> [Tekstfragment]:
De staatssecretaris is niet bekend met signalen dat het omzetten van de levensloopaanspraak in een pensioenregeling niet mogelijk is in verband met ingewikkelde fiscale regelingen rond
pensioenopbouw. Sinds de invoering van de levensloopregeling is het mogelijk om de opgebouwde levensloopaanspraak om te zetten in een pensioenregeling. Een voorwaarde hierbij is dat er nog
fiscale ruimte beschikbaar is om een pensioen op te bouwen. Voor iedere werknemer in Nederland geldt namelijk een uniform fiscaal pensioenkader.
Vervroeging fictief genietingsmoment
De keuze om het fictieve genietingsmoment twee maanden naar voren te halen is vooral gemaakt voor de deelnemers in verband met de heffing in box 3. Hiermee wordt geborgd dat voor de berekening van de over 2022 verschuldigde belasting in box 3 niet hoeft te worden uitgegaan van de waarde van de levensloopaanspraak vóór loonheffing. Voor de belastingheffing in box 1 maakt het vervroegde fictieve genietingsmoment in principe geen verschil.
Om dit voorstel uitvoerbaar te houden voor levensloopinstellingen, is ervoor gekozen hen de maanden november en december 2021 de gelegenheid te geven om de verschuldigde loonheffing te verhalen op de werknemer.

> [Studiemateriaal]:
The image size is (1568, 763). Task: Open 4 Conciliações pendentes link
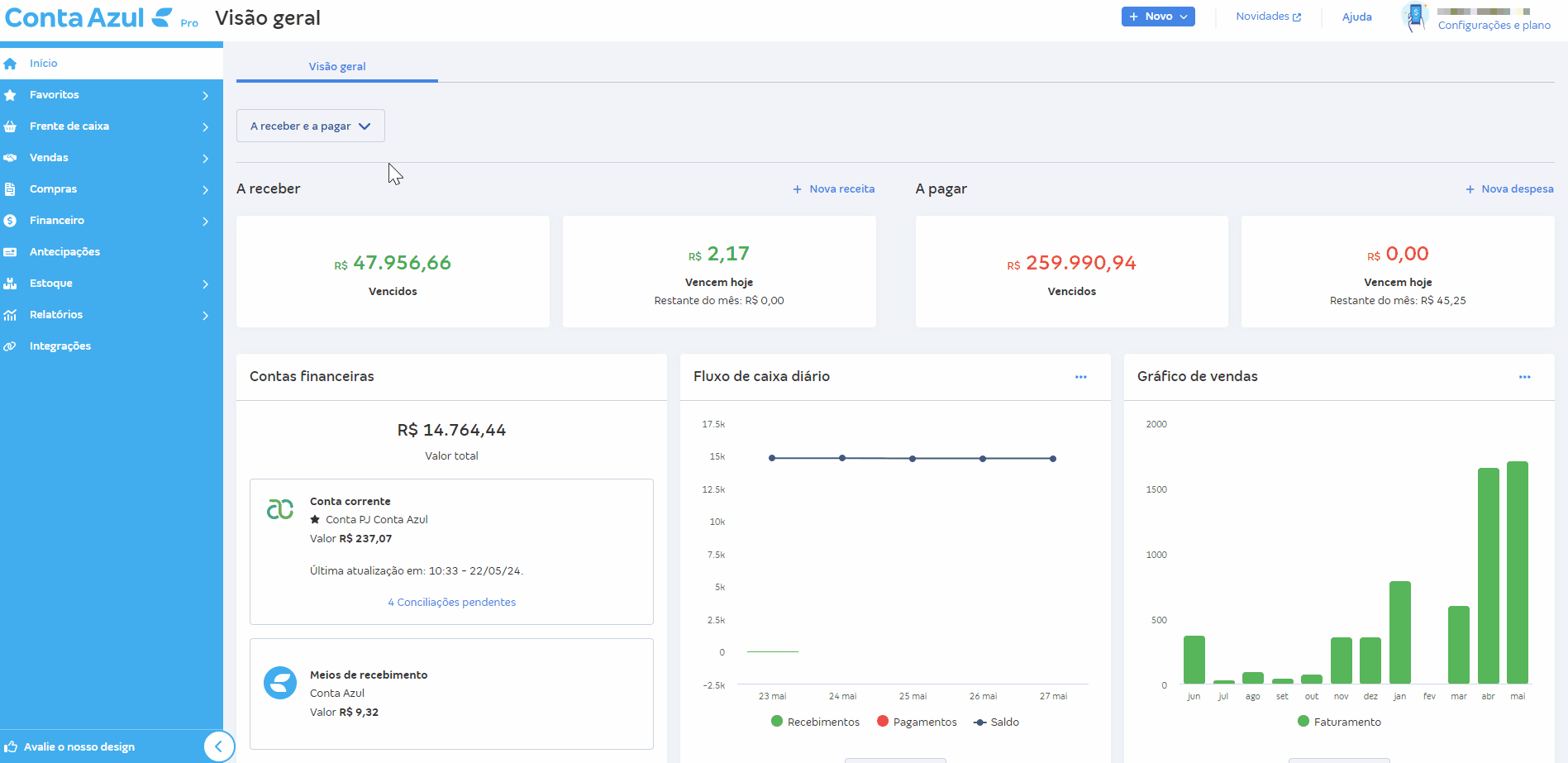pos(451,602)
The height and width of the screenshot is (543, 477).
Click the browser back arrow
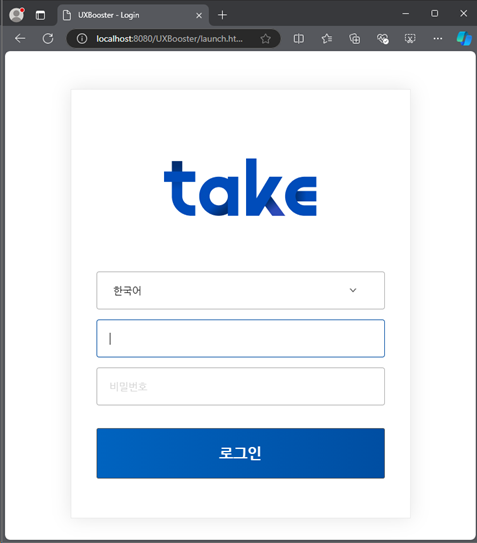coord(20,38)
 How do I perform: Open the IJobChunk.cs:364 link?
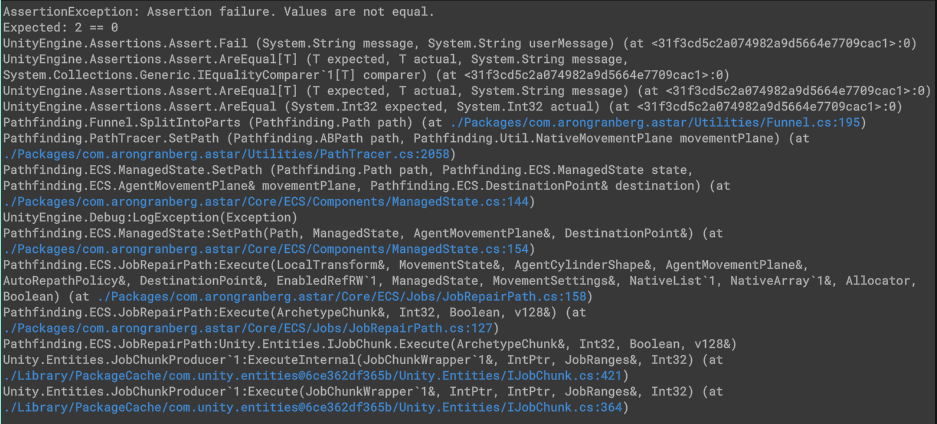tap(313, 408)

> [Opdracht]:
Kloppen deze drie beweringen volgens het tekstfragment? Antwoord per bewering met ja of nee en citeer de woorden uit het tekstfragment die de doorslag geven.
1. Het fictieve genietingsmoment is vooral vanwege de heffing in box 3 twee maanden naar voren gehaald.
2. Voor de belastingheffing in box 1 maakt het vervroegde fictieve genietingsmoment een groot verschil.
3. Levensloopinstellingen krijgen in november en december 2021 de kans om de verschuldigde loonheffing op de werknemer te verhalen.
Ga alleen uit van wat in het tekstfragment staat.

> [Antwoord]:
1. Ja: "De keuze om het fictieve genietingsmoment twee maanden naar voren te halen is vooral gemaakt voor de deelnemers in verband met de heffing in box 3."
2. Nee: "Voor de belastingheffing in box 1 maakt het vervroegde fictieve genietingsmoment in principe geen verschil."
3. Ja: "is ervoor gekozen hen de maanden november en december 2021 de gelegenheid te geven om de verschuldigde loonheffing te verhalen op de werknemer."